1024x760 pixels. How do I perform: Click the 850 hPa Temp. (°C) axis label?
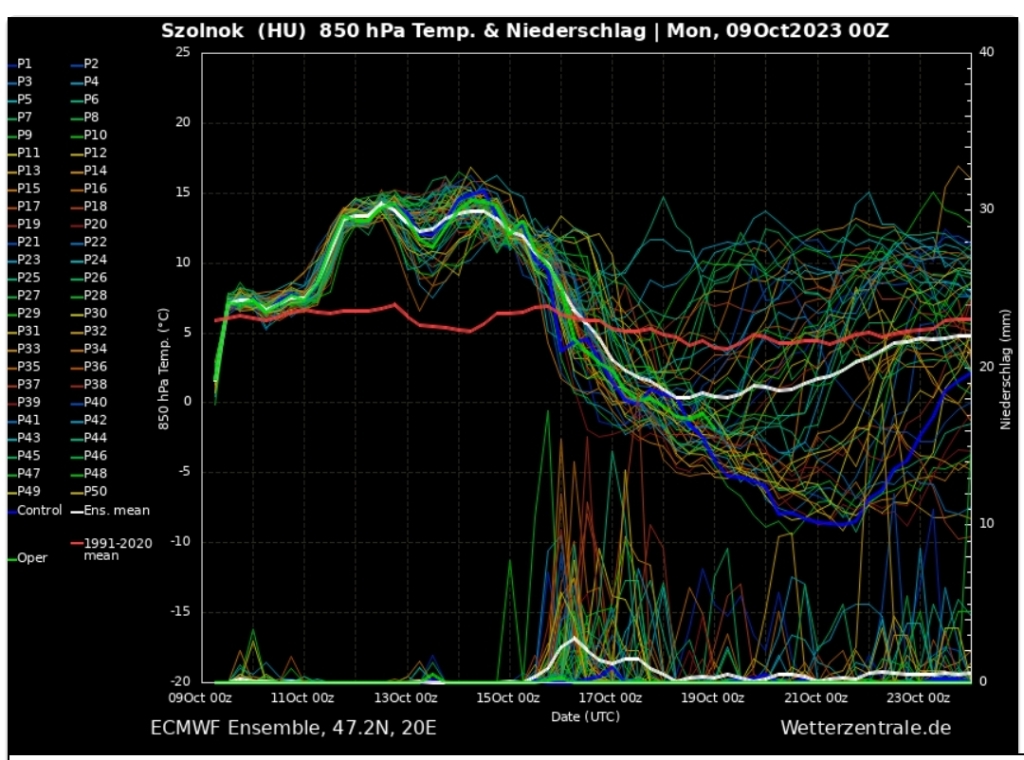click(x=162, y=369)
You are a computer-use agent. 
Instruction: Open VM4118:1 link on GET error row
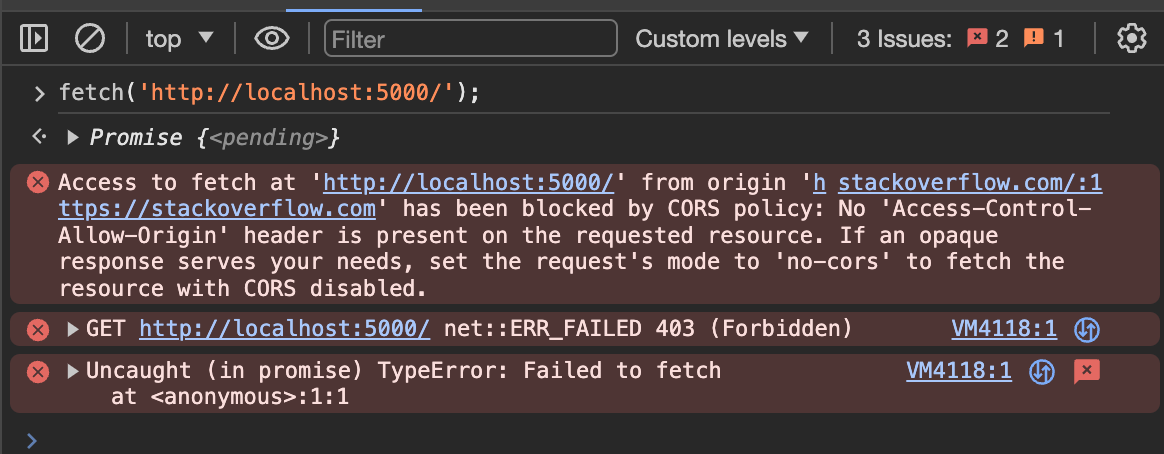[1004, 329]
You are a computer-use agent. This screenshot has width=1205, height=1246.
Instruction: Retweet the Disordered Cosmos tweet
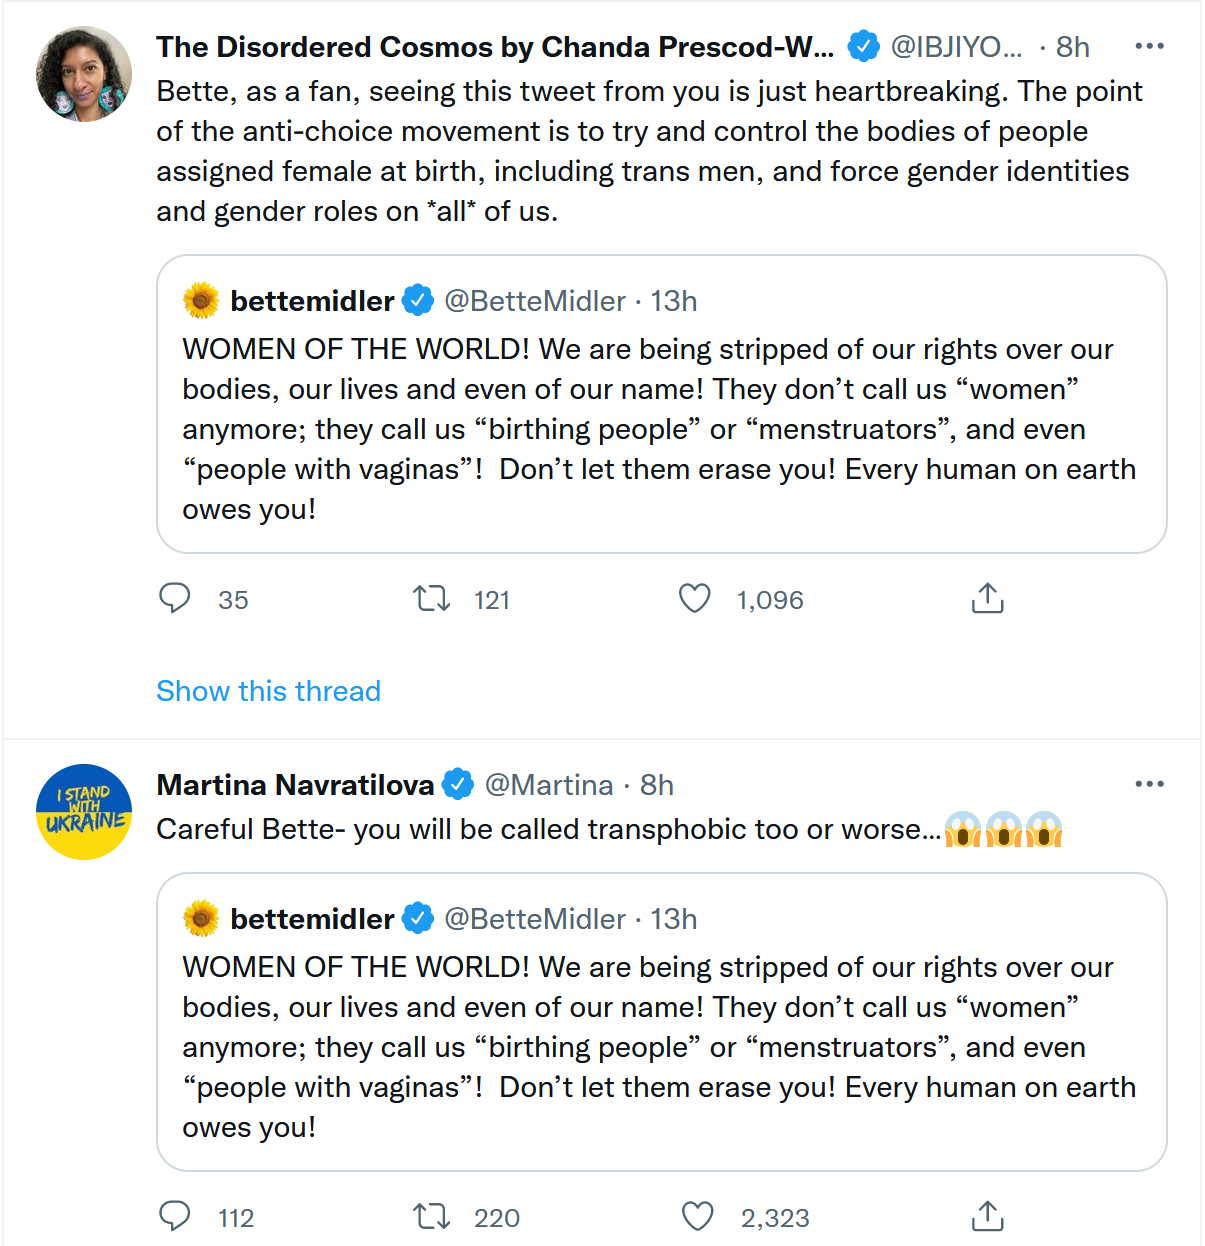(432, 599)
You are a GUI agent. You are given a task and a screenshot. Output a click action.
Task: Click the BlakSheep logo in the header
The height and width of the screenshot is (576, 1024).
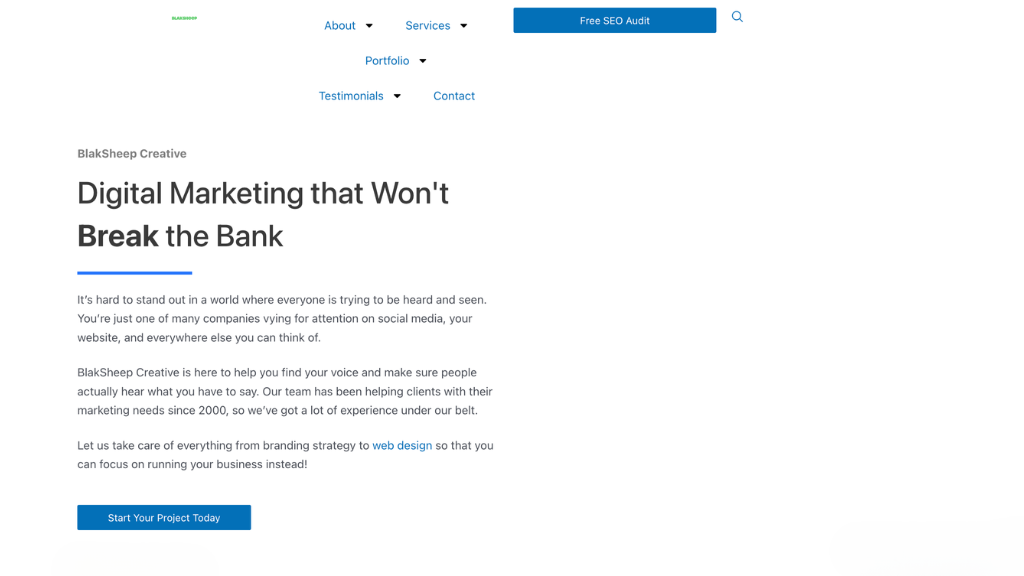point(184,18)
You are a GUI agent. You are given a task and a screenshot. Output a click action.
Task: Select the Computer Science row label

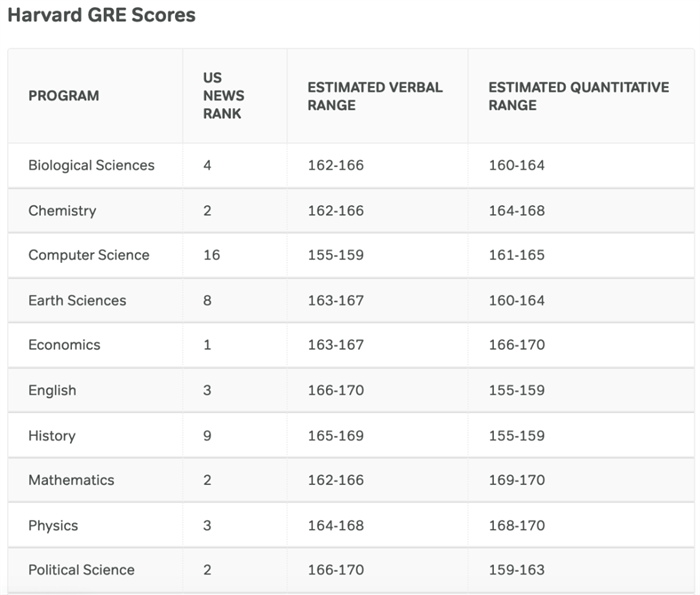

**AIM OF THE TASK:**
Each record above needs to be transcribed word for word, with its pictures omitted.

**ANSWER TO THIS EXERCISE:**
1024x760 pixels. How do I perform: Click the 850 hPa Temp. (°C) axis label?
click(x=162, y=369)
You are a computer-use agent. 
Instruction: Open VM4118:1 link on GET error row
[1004, 329]
You are a computer-use agent. This screenshot has width=1205, height=1246.
Instruction: Retweet the Disordered Cosmos tweet
(432, 599)
You are a GUI agent. You are given a task and a screenshot. Output a click action.
Task: Click the BlakSheep logo in the header
The height and width of the screenshot is (576, 1024).
point(184,18)
You are a GUI agent. You are given a task and a screenshot. Output a click action.
Task: Select the Computer Science row label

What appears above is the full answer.